■ **DATA**
____________________

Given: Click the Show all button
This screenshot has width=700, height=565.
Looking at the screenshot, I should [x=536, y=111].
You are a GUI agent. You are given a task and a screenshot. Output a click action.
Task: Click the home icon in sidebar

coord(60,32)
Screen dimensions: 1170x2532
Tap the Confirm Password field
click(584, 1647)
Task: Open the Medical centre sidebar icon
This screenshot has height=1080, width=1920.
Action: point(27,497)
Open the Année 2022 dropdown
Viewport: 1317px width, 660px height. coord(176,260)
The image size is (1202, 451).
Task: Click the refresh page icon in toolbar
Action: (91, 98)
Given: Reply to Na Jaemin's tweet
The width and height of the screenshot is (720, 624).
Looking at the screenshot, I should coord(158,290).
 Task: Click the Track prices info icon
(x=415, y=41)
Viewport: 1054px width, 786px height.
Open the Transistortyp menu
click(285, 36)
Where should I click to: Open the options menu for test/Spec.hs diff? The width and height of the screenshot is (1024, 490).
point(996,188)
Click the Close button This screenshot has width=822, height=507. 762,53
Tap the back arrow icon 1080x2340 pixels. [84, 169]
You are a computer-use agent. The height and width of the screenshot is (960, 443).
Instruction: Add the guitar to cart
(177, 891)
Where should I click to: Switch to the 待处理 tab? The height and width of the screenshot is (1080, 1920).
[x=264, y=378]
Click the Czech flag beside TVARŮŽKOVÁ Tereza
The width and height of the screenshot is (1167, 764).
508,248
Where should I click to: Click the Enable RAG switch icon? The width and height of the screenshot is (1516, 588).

____________________

Repeat the material, keeping every word exactly as it is.

■ **ANSWER TO THIS PROBLEM**
Given: Click the Show all button
This screenshot has width=700, height=565.
Looking at the screenshot, I should [x=536, y=111].
You are a GUI agent. You are given a task and a screenshot. Output a click action.
Task: Click the home icon in sidebar

coord(60,32)
Screen dimensions: 1170x2532
Tap the Confirm Password field
click(584, 1647)
Task: Open the Medical centre sidebar icon
This screenshot has height=1080, width=1920.
Action: point(27,497)
Open the Année 2022 dropdown
Viewport: 1317px width, 660px height. coord(176,260)
The image size is (1202, 451).
Task: Click the refresh page icon in toolbar
Action: (91, 98)
Given: Reply to Na Jaemin's tweet
The width and height of the screenshot is (720, 624).
Looking at the screenshot, I should coord(158,290).
 Task: Click the Track prices info icon
(x=415, y=41)
Viewport: 1054px width, 786px height.
Open the Transistortyp menu
click(285, 36)
Where should I click to: Open the options menu for test/Spec.hs diff? The width and height of the screenshot is (1024, 490).
point(996,188)
Click the Close button This screenshot has width=822, height=507. 762,53
Tap the back arrow icon 1080x2340 pixels. [84, 169]
You are a computer-use agent. The height and width of the screenshot is (960, 443).
Instruction: Add the guitar to cart
(177, 891)
Where should I click to: Switch to the 待处理 tab? The height and width of the screenshot is (1080, 1920).
[x=264, y=378]
Click the Czech flag beside TVARŮŽKOVÁ Tereza
The width and height of the screenshot is (1167, 764).
508,248
Where should I click to: Click the Enable RAG switch icon? The width and height of the screenshot is (1516, 588).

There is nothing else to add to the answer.